Un trueno me devolvió al hotel, en cuya cafetería habíamos recalado por las bondades de sus sillones y chimenea. Se desencadenó entonces la célebre lluvia de Grazalema, una lluvia torrencial y férrea, hecha de gotas de calibre grueso que, según dicen quienes allí viven, puede durar todo un mes. La lluvia es más hermosa cuando tienes una taza de café calentando tus manos. Aun así no puedo evitar proponer que corramos bajo el aguacero. Mi mujer me mira escandalizada. "Si no has corrido bajo la lluvia de Grazalema nunca has corrido bajo la lluvia", le digo. El resto es historia. Y pulmonía.
- Para dormir: Hotel Villa Turística de Grazalema, dotado con 24 habitaciones dobles y 38 apartamentos con chimenea, adorables casitas de cuento donde huir del mundanal ruido. También hay una vasta oferta de casas rurales para alquilar.
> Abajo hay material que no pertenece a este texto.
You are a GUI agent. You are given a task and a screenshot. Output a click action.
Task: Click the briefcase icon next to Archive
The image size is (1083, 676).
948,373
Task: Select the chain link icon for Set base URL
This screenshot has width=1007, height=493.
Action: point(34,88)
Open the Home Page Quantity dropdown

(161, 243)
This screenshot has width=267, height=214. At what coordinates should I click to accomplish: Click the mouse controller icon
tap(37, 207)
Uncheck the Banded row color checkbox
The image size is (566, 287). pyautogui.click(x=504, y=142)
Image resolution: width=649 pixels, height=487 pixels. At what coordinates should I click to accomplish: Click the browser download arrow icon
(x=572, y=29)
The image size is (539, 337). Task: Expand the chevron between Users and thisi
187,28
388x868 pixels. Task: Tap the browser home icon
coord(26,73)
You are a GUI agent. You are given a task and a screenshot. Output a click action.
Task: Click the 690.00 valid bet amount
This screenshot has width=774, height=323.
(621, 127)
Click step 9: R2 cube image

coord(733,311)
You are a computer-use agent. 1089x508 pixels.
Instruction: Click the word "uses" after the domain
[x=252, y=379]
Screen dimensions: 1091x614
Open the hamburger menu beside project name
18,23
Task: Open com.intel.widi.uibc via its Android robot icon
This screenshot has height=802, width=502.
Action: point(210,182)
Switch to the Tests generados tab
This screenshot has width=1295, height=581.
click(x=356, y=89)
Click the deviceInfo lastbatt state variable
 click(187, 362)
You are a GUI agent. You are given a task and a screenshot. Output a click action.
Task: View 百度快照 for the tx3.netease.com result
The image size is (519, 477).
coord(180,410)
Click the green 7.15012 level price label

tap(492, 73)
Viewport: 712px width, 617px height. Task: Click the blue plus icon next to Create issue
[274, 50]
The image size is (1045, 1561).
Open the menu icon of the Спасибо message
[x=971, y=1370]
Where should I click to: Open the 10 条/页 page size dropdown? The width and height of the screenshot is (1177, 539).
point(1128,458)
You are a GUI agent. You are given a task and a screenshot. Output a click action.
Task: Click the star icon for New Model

- Para comer: Los restaurantes El Tajo, Cádiz El Chico, o el Torrejón, que ofrecen cordero, venado y trucha. Quien busque un lugar entrañable, con una estupenda relación calidad precio, que se pase por La Posadilla.
- Para comprar: Las populares mantas y trabajos en corcho. No olviden acudir a la pastelería Chacón a pertrecharse de los famosos cubiletes y amarguillos.